- WORK INSTRUCTIONS
Please give the data again in full, exactly as provided.

——————

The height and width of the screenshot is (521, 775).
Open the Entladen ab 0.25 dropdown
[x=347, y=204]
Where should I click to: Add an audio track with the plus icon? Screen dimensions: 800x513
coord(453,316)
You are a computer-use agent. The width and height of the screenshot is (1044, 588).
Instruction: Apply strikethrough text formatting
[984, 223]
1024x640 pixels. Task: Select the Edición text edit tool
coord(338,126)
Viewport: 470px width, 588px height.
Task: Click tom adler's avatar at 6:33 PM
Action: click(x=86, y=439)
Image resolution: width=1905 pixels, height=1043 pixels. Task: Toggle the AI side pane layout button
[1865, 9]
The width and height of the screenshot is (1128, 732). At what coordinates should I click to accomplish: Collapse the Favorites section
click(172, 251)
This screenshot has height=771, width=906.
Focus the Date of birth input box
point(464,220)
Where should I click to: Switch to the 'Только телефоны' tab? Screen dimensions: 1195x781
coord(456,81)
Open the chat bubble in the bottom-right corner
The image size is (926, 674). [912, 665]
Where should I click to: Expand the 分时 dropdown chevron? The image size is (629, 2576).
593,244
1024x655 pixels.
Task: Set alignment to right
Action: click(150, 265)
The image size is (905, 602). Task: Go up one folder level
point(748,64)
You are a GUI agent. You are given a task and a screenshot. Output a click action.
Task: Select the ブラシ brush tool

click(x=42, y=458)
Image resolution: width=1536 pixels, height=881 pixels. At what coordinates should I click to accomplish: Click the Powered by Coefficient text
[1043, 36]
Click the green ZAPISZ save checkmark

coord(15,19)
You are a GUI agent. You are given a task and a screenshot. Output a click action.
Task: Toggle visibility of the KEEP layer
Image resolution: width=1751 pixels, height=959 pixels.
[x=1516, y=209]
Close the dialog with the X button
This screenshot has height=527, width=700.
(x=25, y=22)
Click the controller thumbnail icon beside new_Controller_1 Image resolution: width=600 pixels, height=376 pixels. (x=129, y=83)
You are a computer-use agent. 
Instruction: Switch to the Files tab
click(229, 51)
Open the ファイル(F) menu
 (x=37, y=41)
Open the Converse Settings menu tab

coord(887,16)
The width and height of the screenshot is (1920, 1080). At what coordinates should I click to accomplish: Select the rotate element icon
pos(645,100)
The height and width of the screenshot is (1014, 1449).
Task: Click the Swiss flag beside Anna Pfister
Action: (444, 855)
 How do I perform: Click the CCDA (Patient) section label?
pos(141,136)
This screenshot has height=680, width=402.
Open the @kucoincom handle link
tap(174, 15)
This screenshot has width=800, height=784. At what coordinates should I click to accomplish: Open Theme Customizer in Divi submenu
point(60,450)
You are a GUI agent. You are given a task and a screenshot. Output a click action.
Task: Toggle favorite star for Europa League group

——————

- ANSWER SECTION
The height and width of the screenshot is (521, 775).
Open the Entladen ab 0.25 dropdown
[x=347, y=204]
Where should I click to: Add an audio track with the plus icon? Screen dimensions: 800x513
coord(453,316)
You are a computer-use agent. The width and height of the screenshot is (1044, 588).
Instruction: Apply strikethrough text formatting
[984, 223]
1024x640 pixels. Task: Select the Edición text edit tool
coord(338,126)
Viewport: 470px width, 588px height.
Task: Click tom adler's avatar at 6:33 PM
Action: click(x=86, y=439)
Image resolution: width=1905 pixels, height=1043 pixels. Task: Toggle the AI side pane layout button
[1865, 9]
The width and height of the screenshot is (1128, 732). At what coordinates should I click to accomplish: Collapse the Favorites section
click(172, 251)
This screenshot has height=771, width=906.
Focus the Date of birth input box
point(464,220)
Where should I click to: Switch to the 'Только телефоны' tab? Screen dimensions: 1195x781
coord(456,81)
Open the chat bubble in the bottom-right corner
The image size is (926, 674). [912, 665]
Where should I click to: Expand the 分时 dropdown chevron? The image size is (629, 2576).
593,244
1024x655 pixels.
Task: Set alignment to right
Action: click(150, 265)
The image size is (905, 602). Task: Go up one folder level
point(748,64)
You are a GUI agent. You are given a task and a screenshot. Output a click action.
Task: Select the ブラシ brush tool

click(x=42, y=458)
Image resolution: width=1536 pixels, height=881 pixels. At what coordinates should I click to accomplish: Click the Powered by Coefficient text
[1043, 36]
Click the green ZAPISZ save checkmark

coord(15,19)
You are a GUI agent. You are given a task and a screenshot. Output a click action.
Task: Toggle visibility of the KEEP layer
Image resolution: width=1751 pixels, height=959 pixels.
[x=1516, y=209]
Close the dialog with the X button
This screenshot has height=527, width=700.
(x=25, y=22)
Click the controller thumbnail icon beside new_Controller_1 Image resolution: width=600 pixels, height=376 pixels. (x=129, y=83)
You are a computer-use agent. 
Instruction: Switch to the Files tab
click(229, 51)
Open the ファイル(F) menu
 (x=37, y=41)
Open the Converse Settings menu tab

coord(887,16)
The width and height of the screenshot is (1920, 1080). At what coordinates should I click to accomplish: Select the rotate element icon
pos(645,100)
The height and width of the screenshot is (1014, 1449).
Task: Click the Swiss flag beside Anna Pfister
Action: (444, 855)
 How do I perform: Click the CCDA (Patient) section label?
pos(141,136)
This screenshot has height=680, width=402.
Open the @kucoincom handle link
tap(174, 15)
This screenshot has width=800, height=784. At what coordinates should I click to accomplish: Open Theme Customizer in Divi submenu
point(60,450)
You are a GUI agent. You are given a task and a screenshot. Output a click action.
Task: Toggle favorite star for Europa League group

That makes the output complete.